= Hideous (liqueur) =

Hideous is a berry- and citrus-flavored liqueur, produced by Hideous, L.C., a company based in the United States.

The liqueur is 70 proof (35% alcohol by volume), is magenta in color, and mildly sweet. The company promotes it to be consumed as a "shooter" (shot) as well as in mixed drinks, several recipes for which it has developed. It has been compared in flavor to the cocktail called a cosmopolitan.

The liqueur is made from potato and corn neutral spirit, with added natural flavors derived from berries grown in the state of Washington (including raspberries and other berries) and citrus fruits. The neutral spirit is produced at Distilled Resources Inc. in Rigby, Idaho, and Hideous is one of only four U.S. liqueur manufacturers to produce its own neutral spirit.
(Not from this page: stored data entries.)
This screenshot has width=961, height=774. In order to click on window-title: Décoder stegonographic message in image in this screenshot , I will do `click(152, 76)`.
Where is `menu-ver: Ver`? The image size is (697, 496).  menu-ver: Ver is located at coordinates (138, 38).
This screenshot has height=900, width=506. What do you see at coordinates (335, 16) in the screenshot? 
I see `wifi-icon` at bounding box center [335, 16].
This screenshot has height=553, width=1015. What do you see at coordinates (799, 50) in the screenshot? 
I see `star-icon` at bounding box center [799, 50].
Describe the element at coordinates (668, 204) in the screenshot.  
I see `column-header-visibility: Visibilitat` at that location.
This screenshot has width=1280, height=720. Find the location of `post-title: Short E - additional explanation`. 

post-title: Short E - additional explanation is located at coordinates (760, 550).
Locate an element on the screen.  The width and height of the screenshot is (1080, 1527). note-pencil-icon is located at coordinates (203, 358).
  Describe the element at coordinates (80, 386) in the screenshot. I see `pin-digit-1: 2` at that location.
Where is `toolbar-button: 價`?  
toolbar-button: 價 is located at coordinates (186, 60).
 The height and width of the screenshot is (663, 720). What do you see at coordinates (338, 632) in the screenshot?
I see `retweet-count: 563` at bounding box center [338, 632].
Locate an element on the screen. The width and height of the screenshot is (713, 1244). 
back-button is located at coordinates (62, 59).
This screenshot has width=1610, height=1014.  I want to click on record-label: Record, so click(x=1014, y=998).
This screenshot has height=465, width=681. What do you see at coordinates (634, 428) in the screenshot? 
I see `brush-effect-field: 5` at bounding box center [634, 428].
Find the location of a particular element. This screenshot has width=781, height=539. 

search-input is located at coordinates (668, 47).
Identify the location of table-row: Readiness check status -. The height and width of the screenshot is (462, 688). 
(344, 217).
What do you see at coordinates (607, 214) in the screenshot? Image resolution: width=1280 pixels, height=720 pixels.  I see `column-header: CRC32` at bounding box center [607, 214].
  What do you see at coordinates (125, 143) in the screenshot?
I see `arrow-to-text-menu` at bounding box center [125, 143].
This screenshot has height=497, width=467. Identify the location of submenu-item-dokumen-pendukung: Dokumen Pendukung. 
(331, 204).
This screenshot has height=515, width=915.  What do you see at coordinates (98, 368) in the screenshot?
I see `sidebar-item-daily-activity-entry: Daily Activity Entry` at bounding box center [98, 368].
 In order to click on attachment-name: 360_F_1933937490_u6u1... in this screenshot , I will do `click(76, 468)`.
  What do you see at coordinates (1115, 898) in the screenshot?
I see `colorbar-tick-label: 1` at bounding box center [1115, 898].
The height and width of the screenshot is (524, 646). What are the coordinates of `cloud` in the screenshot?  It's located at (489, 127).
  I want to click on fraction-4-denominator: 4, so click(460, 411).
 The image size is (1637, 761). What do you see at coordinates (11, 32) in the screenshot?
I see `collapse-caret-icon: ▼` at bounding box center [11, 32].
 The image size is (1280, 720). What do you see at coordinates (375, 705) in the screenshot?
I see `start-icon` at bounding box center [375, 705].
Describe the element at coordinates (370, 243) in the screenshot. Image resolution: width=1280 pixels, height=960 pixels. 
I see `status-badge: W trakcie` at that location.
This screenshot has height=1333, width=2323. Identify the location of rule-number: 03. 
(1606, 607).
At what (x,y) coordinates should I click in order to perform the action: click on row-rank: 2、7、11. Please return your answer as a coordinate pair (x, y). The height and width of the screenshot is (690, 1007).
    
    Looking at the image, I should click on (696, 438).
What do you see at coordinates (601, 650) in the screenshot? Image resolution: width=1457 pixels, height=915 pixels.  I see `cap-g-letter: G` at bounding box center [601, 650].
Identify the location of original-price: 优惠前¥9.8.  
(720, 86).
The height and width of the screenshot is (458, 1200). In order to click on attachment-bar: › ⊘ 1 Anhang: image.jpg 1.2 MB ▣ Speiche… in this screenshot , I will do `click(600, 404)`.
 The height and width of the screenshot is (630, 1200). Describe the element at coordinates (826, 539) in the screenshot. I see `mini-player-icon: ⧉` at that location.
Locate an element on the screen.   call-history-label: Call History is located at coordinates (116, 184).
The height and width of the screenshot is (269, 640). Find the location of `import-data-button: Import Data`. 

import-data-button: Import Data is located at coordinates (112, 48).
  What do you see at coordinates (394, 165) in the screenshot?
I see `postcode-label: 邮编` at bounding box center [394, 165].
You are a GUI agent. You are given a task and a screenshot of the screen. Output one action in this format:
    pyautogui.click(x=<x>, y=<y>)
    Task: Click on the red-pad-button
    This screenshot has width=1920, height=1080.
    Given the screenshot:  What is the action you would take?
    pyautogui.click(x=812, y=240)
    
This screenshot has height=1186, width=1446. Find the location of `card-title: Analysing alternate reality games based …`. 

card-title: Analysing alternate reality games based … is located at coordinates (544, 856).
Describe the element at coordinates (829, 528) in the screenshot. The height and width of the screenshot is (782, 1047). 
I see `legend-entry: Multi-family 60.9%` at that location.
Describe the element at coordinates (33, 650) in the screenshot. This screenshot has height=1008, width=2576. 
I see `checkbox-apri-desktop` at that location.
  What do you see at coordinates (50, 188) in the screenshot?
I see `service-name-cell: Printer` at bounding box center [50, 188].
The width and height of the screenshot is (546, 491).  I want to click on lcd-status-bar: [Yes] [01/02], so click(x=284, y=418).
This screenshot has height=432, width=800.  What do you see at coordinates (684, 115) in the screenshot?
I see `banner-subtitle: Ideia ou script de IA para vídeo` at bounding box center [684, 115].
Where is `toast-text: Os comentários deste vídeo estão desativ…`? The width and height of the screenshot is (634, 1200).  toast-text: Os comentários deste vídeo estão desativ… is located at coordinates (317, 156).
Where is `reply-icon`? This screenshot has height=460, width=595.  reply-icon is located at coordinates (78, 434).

Hideous, L.C.'s owner and founder is Michael E. Klein, who is originally from New Orleans, Louisiana. He developed the brand while a student at the University of Texas at Austin. The company is incorporated in New Orleans, where its headquarters is located, but most of the company's business is conducted from its Austin, Texas office. The liqueur is currently available in the U.S. states of Georgia, Tennessee, Louisiana, Texas, Arkansas, Idaho, Montana, Washington, Wyoming, and Oregon.